> [Task requirements]
Each line below needs to be repeated precisely as it is.

> [Provided material]
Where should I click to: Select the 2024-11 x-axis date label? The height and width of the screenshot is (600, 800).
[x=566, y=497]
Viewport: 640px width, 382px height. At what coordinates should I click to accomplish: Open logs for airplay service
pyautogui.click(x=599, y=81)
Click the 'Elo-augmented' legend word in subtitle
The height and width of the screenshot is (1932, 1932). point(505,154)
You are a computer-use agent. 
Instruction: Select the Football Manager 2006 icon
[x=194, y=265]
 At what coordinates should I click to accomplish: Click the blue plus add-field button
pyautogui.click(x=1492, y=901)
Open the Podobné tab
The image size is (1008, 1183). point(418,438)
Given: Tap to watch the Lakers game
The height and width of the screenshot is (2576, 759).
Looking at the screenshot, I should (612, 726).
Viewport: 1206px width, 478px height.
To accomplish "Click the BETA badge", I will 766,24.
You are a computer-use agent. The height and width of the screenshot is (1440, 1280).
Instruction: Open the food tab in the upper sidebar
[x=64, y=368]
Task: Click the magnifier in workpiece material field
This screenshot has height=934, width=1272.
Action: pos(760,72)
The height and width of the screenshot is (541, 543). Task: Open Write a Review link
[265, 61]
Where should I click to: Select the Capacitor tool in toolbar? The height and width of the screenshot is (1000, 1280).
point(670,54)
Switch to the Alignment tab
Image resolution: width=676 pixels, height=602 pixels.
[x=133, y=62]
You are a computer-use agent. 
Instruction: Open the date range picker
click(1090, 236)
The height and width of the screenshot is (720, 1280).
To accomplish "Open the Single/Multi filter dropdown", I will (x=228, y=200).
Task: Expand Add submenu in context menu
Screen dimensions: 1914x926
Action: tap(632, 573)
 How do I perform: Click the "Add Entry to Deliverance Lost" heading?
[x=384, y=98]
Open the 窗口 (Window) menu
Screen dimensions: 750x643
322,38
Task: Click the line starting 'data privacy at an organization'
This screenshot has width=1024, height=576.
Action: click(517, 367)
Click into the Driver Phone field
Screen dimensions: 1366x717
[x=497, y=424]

> [Response to this task]
Where should I click to: Select the 2024-11 x-axis date label? The height and width of the screenshot is (600, 800).
[x=566, y=497]
Viewport: 640px width, 382px height. At what coordinates should I click to accomplish: Open logs for airplay service
pyautogui.click(x=599, y=81)
Click the 'Elo-augmented' legend word in subtitle
The height and width of the screenshot is (1932, 1932). point(505,154)
You are a computer-use agent. 
Instruction: Select the Football Manager 2006 icon
[x=194, y=265]
 At what coordinates should I click to accomplish: Click the blue plus add-field button
pyautogui.click(x=1492, y=901)
Open the Podobné tab
The image size is (1008, 1183). point(418,438)
Given: Tap to watch the Lakers game
The height and width of the screenshot is (2576, 759).
Looking at the screenshot, I should (612, 726).
Viewport: 1206px width, 478px height.
To accomplish "Click the BETA badge", I will 766,24.
You are a computer-use agent. The height and width of the screenshot is (1440, 1280).
Instruction: Open the food tab in the upper sidebar
[x=64, y=368]
Task: Click the magnifier in workpiece material field
This screenshot has height=934, width=1272.
Action: pos(760,72)
The height and width of the screenshot is (541, 543). Task: Open Write a Review link
[265, 61]
Where should I click to: Select the Capacitor tool in toolbar? The height and width of the screenshot is (1000, 1280).
point(670,54)
Switch to the Alignment tab
Image resolution: width=676 pixels, height=602 pixels.
[x=133, y=62]
You are a computer-use agent. 
Instruction: Open the date range picker
click(1090, 236)
The height and width of the screenshot is (720, 1280).
To accomplish "Open the Single/Multi filter dropdown", I will (x=228, y=200).
Task: Expand Add submenu in context menu
Screen dimensions: 1914x926
Action: tap(632, 573)
 How do I perform: Click the "Add Entry to Deliverance Lost" heading?
[x=384, y=98]
Open the 窗口 (Window) menu
Screen dimensions: 750x643
322,38
Task: Click the line starting 'data privacy at an organization'
This screenshot has width=1024, height=576.
Action: click(517, 367)
Click into the Driver Phone field
Screen dimensions: 1366x717
[x=497, y=424]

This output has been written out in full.